** GIVEN RECORDS **

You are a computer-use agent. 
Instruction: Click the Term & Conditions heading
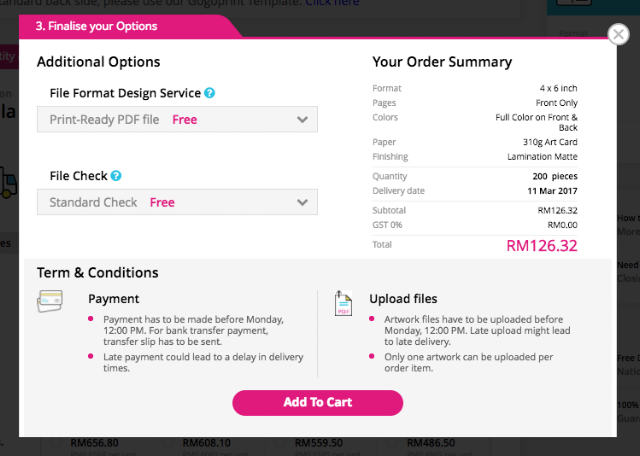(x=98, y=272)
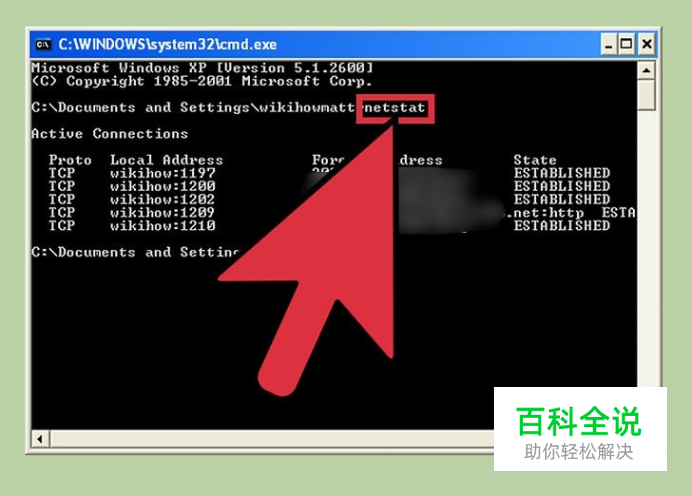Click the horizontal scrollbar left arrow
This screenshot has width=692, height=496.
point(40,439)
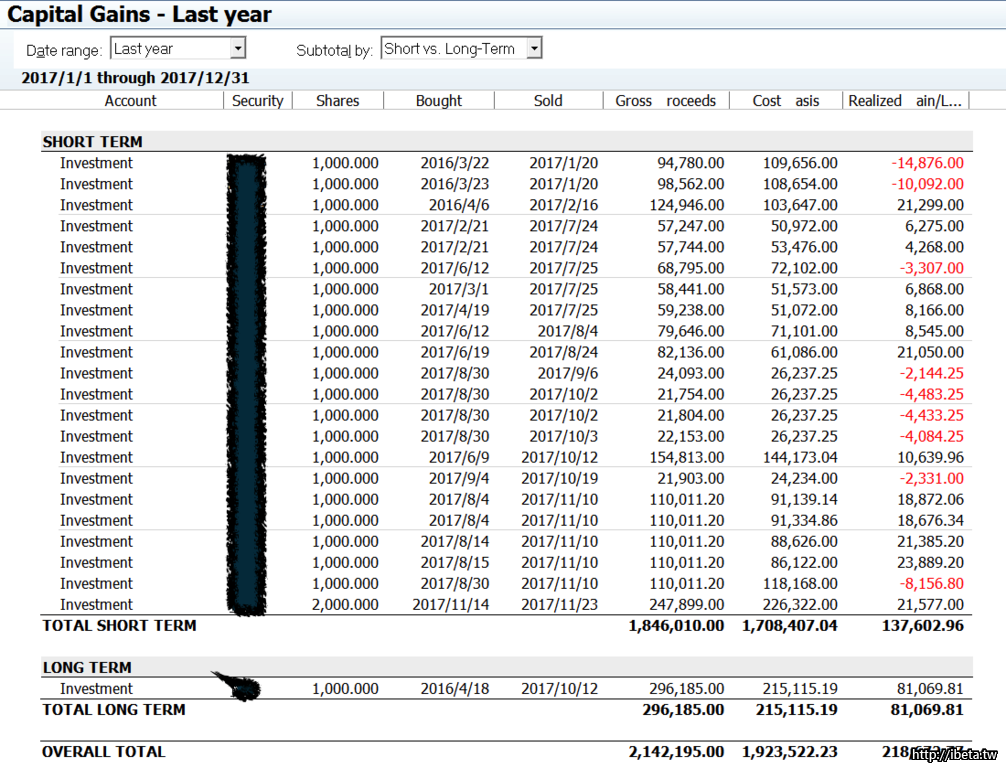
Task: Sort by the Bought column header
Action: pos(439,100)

** WORK INSTRUCTIONS **
All records above are to be output verbatim, with their pictures omitted.

** REPLY **
You are a computer-use agent. 
Instruction: Click the Term & Conditions heading
(x=98, y=272)
Click the horizontal scrollbar left arrow
This screenshot has width=692, height=496.
point(40,439)
Task: Sort by the Bought column header
Action: pos(439,100)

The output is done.